Do conspiracy theorists like "birthers" damage the brand of their party?

Personally, I would say that ‘birthers’ have done a moderate amount of damage to the Republican brand. I tend to be a policitally aware independent and even though I know that most Repubs don’t accept the argument, they seem so eager to attack the pres on any baseless grounds that it seems to be going fairly uncontested.

The whole thing is so completely stupid that to do anything other than totally reject the birthers claims seems to me to be a form a encouragement, which associates the Republican party with gullible morons. As I don’t consider myself a gullible moron, I’m not very likely to associate with them in the future unless they can discuss something a little more substantive.

Well the Republican media has. Not the party leadership though.

To respond very directly to the OP: to me, this sort of stuff definitely hurts the “brand.”

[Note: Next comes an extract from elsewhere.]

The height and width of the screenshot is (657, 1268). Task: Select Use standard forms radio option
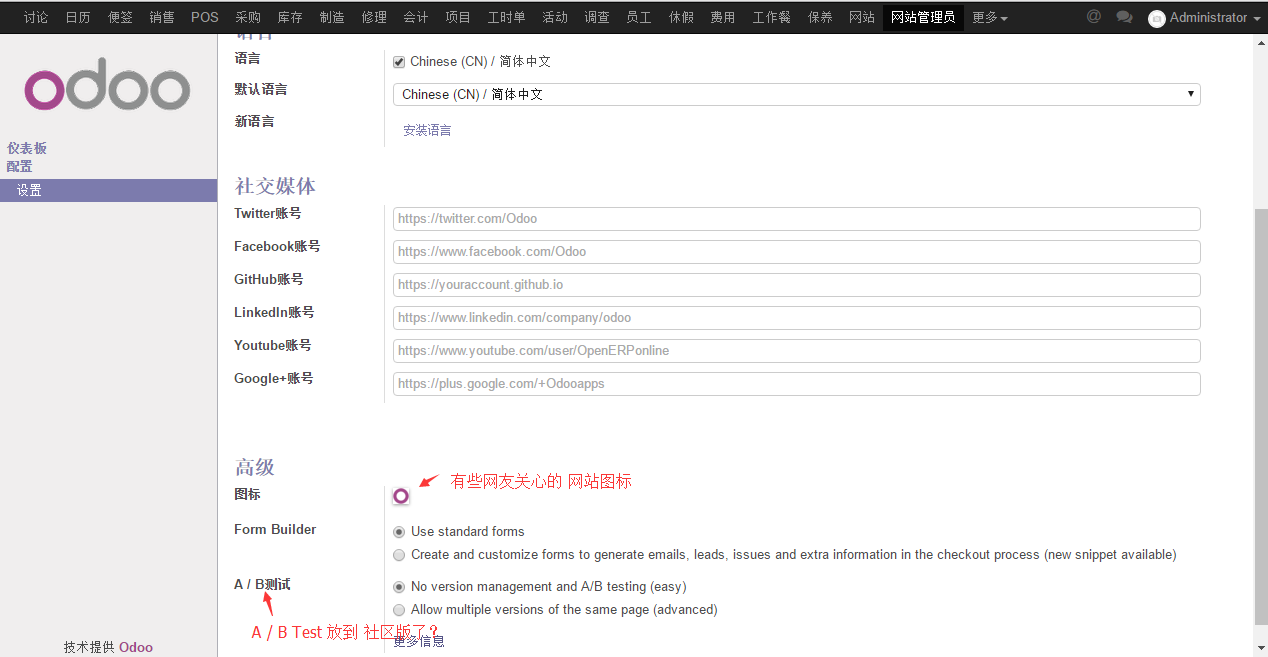point(400,532)
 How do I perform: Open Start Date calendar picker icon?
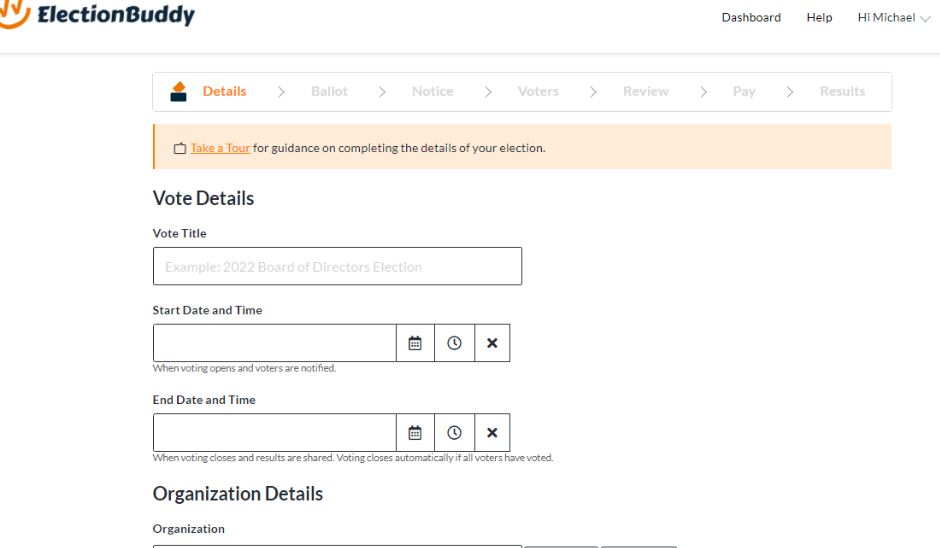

My personal beliefs are something I would describe as “socially-minded libertarian,” which means I’ve tended to waver in support between the two parties. In the past few years, I’ve found myself swinging almost exclusively towards the Democratic party, though, since I’m increasingly repelled by the Republican base (and the birther movement is a prime example of WHY I’m repelled).

There’s certainly nutjobs on both sides of the spectrum, but my perception is that birthers, aggro-Evangelicals, sexual bigots, etc. are more “mainstream” within the right. I find it unsettling to associate myself with these sorts of things.

I went to visit my sister out in the Midwest while the campaigning was going on. I was at her church where some guy was giving a presentation of Obama’s birth certificate and why Obama wasn’t an American. I thought it funny and hilarious, but then I heard from other people in other parts of the country that they were subject to the same presentation. I think its the hardcore Religious Right, thats keeping this subject alive. Probably the same fanaticism that driving these same people to go out and heckle the Presidents healthcare initiative.

The same people who are so adamantly against abortion, yet can’t see that their are thousands of American’s dying becasue they can’t afford the surgery or the medicine that could save their lives.

At the risk of sounding like a nutter myself, isn’t it fairly well documented that Bush’s (and Clinton’s) office were warned that something big was in the works in the weeks leading up to 9/11/01?

I’m STILL fighting with a friend about this. He says it’s not the same thing as a “birth certificate.” He was born in the same state I was. His birth certificate says the same thing Obama’s and yours and mine and Clinton’s and John Boehner’s says. What in the FUCK are they trying to say? I cannot help but think that this attempt to de-Americanize him is rooted in racism, plain and simple. It’s not about politics. They’ve never done this to any other Dem (that I’m aware of). There may have been questions before, but never the vicious, wrong-headed campaign we’re seeing here.

That doesn’t tell us anything about Democrats. The actual poll questions are not provided.

They could range from, “did Bush know that terrorists would fly jetliners into the World Trade Center and the Pentagon on September 11, 2001?” to, “did President Bush know that terrorists were planning to attack the US mainland in 2001?”

I find it more than slightly suspicious that Rasmussen didn’t bother to provide the methodology, margin of error, or the poll questions as asked.

Yes; in fact the Clinton Administration warned the incoming Bush Administration.